Entretanto, Aníbal de Cartago (Emilio Vardannes), cruza los Alpes, acercándose a Roma. Más tarde, Sofonisba (Italia Almirante Manzini), hija del General Asdruval (Edouard Davesnes), captura a Maciste y a la niña aunque Axilla consigue huir. Maciste, cubierto de cadenas, es obligado a hacer girar una gran rueda de molino. En Siracusa, el reflejo de los espejos gigantes de Arquímedes (Enrico Genelli) quema las velas de la flota romana.

10 años más tarde, Siface (Alexandre Bernard), rey de Cirta, ha conquistado el trono del Rey Massinissa (Vitale De Stefano), el cual se alía con Roma.

En Cartago, Sofonisba, enamorada de Massinissa, se ve obligada a contraer matrimonio con Siface. El espía Fulvio Axilla regresa a Cartago y libera a Maciste. Una adolescente Cabiria (Quaranta) sirve a Sofonisba. El general romano Escipión (Luigi Cellini) incendia el campamento de Siface. Axilla y Maciste son hechos prisioneros por los hombres de Siface, quienes lo conducen a Cirta. Massinissa conquista la ciudad y así, quedan libres. Escipión quiere hacer prisionera a Sofonisba pero Massinissa no puede permitirlo y le da a beber veneno.

Tras la victoria final de los romanos, Axilla y Cabiria se reunen afectuosamente, con el fiel Maciste como protector de la pareja.

Cabiria, restaurada en 2006, con sus bellos intertítulos poéticos, supuso en la época un gran éxito tanto artístico como taquillero.

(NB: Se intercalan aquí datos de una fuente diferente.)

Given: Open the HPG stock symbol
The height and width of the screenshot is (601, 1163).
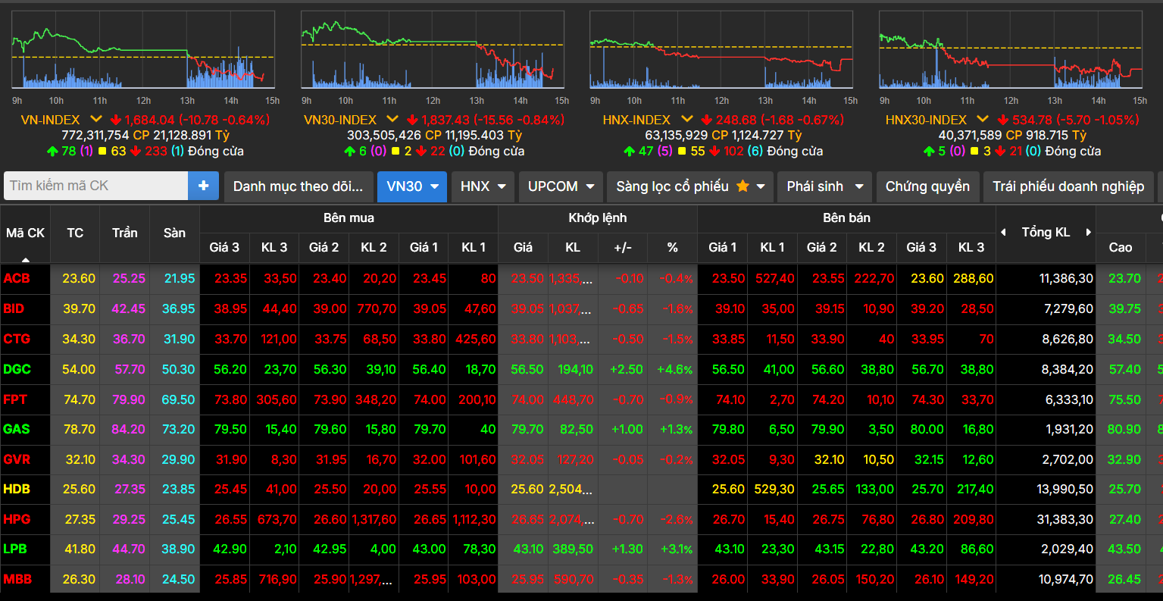Looking at the screenshot, I should (17, 519).

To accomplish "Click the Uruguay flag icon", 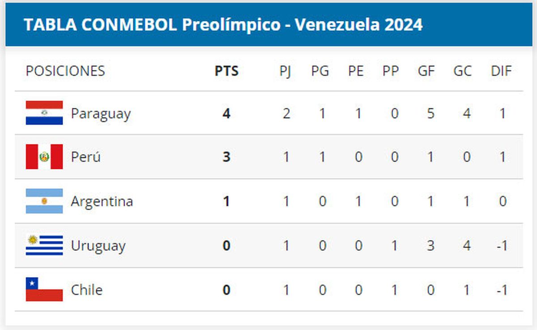I will pos(44,245).
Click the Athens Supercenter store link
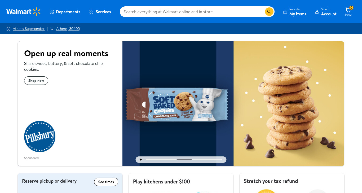 coord(29,29)
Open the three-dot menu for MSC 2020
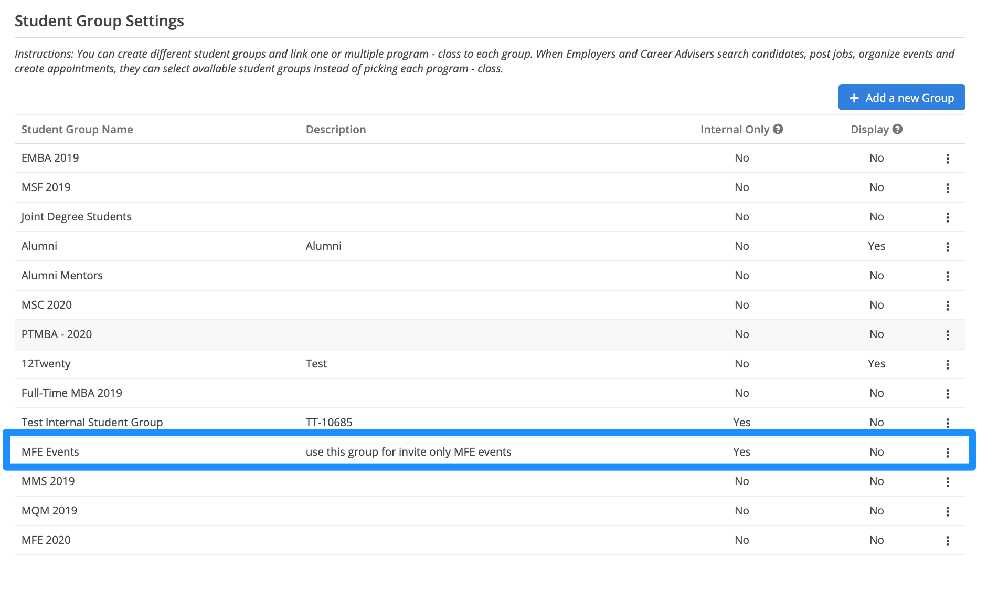 948,306
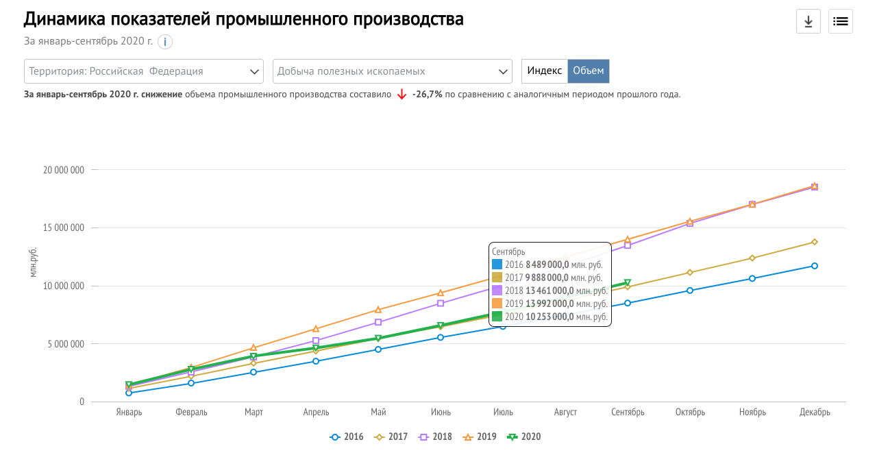Image resolution: width=877 pixels, height=455 pixels.
Task: Click the 2019 December triangle marker
Action: tap(814, 186)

Pese a que el libreto, inspirado en la novela de Emilio Salgari, es obra de Pastrone, el realizador, en tareas de producción para su turinesa Itala Film -como coartada intelectual a la vez que ejercicio propagandístico-, ofrece al popular escritor Gabrielle D’Annunzio intervenir en la película. Éste -según se dice, por motivos alimenticios- acepta redactar los afiebrados rótulos que acompañan a las imágenes, definiendo el personaje de Cabiria como “Nacida del Fuego“. Por lo que respecta al gigante Maciste (apodado “Nacido de la Roca” durante la época del péplum, en relación al término “macigno”=rocoso); responde por “Hércules” en el guión original, siendo mérito de D’Annunzio el cambio nominativo que, sin embargo, el dramaturgo entiende como sinónimo de “Ercole“, atendiendo por seguro a Luigi Rusconi en su “Dizionario universale archeologico-artistico-technologico” (1864), donde se menciona como tal a “Macistius”, para más adelante italianizarlo “Maciste“.
A la majestuosidad de los decorados de Cabiria de Giovanni Pastrone, que representan las ciudades deben añadirse los espléndidos efectos visuales y maquetas, obra del español Segundo de Chomón, quien también colabora en la labor camerográfica, junto a Augusto Battagliotti, Natale Chiusano, Vincent C. Denizot, Carlo Franzeri y Giovanni Tomatis. Chomón hace servir pantallas para reflejar la luz natural, creando efectos de claroscuro sobre los rostros. Dinamiza la película con movimientos de grúa y precisos/preciosos travellings, suaves, elegantes, inauditos en la época; recordemos que se atribuye al duetto Pastrone/Chomón la profesionalización de este importante recurso técnico-expresivo.

Chomón, al contrario de Méliès, supo adaptarse a los tiempos y laboró durante años para Itala.

Tras el fabuloso éxito de Cabiria, el “gigante buono” Maciste protagonizaría su propia serie, siempre interpretada por Bartolomeo Pagano.